The Latin name for these delicate members of the shark family is Galeus melastomus, and until a few years ago, they were almost un-heard of in Ireland. They are reasonably common in the deep waters of Western Scotland, but began to show up in good numbers around the Ulster coastline when small-boat anglers became proficient in deep-water anchoring. The Black-mouthed Dogfish is easily recognised by the anaconda-style elongated markings along the flanks and, as its name suggests, the inside of the mouth is completely black!

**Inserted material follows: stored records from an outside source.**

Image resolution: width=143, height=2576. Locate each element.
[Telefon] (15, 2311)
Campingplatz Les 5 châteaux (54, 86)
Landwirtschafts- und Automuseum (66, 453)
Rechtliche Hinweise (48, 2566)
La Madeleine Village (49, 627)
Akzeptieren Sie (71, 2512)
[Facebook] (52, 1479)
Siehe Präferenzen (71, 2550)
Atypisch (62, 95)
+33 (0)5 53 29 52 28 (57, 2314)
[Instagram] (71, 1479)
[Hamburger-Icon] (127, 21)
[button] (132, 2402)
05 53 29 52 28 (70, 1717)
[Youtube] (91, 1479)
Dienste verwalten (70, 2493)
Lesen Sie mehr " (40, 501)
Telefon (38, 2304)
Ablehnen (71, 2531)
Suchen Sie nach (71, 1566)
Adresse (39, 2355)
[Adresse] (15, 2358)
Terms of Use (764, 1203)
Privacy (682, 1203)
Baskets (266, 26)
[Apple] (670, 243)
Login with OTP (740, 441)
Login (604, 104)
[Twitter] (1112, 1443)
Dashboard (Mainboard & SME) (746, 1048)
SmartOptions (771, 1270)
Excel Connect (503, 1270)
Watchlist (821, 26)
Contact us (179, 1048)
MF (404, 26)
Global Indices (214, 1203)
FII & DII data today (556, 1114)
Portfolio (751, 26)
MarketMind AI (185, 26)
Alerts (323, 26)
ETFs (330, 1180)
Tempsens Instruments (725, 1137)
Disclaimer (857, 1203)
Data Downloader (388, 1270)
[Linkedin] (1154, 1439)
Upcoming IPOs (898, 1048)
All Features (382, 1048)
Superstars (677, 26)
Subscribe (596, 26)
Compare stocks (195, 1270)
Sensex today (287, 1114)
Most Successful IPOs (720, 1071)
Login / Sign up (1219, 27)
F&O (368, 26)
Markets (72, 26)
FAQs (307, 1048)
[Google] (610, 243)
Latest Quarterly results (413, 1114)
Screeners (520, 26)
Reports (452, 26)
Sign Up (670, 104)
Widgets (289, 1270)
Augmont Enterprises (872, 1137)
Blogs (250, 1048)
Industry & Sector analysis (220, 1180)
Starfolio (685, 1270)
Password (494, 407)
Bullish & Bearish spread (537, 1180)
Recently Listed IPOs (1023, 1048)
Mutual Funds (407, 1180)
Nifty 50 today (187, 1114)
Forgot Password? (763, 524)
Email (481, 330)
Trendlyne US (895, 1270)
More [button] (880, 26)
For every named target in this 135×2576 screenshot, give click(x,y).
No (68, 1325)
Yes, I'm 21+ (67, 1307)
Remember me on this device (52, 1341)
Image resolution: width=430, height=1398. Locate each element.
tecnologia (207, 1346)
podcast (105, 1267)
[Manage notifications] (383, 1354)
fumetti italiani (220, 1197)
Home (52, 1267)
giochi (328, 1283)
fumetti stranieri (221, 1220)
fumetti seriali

By submitting many detailed catches to the Irish Specimen Fish Committee over a period of three years, the organisation eventually recognised Black-Mouthed Dogfish as a new species in Irish waters and a viable angling target. As a naturally small species similar to the Lesser-spotted dogfish, there are no fighting qualities to be had, only an interesting curiosity in seeing this stunning little shark first hand, in all its glory. Their eyes are large and specifically designed for hunting in deep, cold waters and as with most shark species; they are equipped with a multitude of sensors to detect prey. In fact, their head is basically a living radar dish!
For such a small shark, they have a huge appetite and will take large baits destined for other species. The bite indication on the rod-tip would suggest a much larger fish has shown an interest, but once hooked, it’s a matter of reeling it to the surface with little feel of any fish at all on the line! Saying that, it is always a delight to see a Black-Mouth Dogfish break the surface.
As a point of interest, one female Black-Mouth actually dropped six egg-cases on the boat deck whilst un-hooking. I carefully put them in water and delivered them to Exploris, my local public salt-water aquarium. The gestation period was nine months, when all egg-cases successfully hatched. I believe this is the first time this has occurred in captivity. The young sharks were perfect replicas of the adult fish.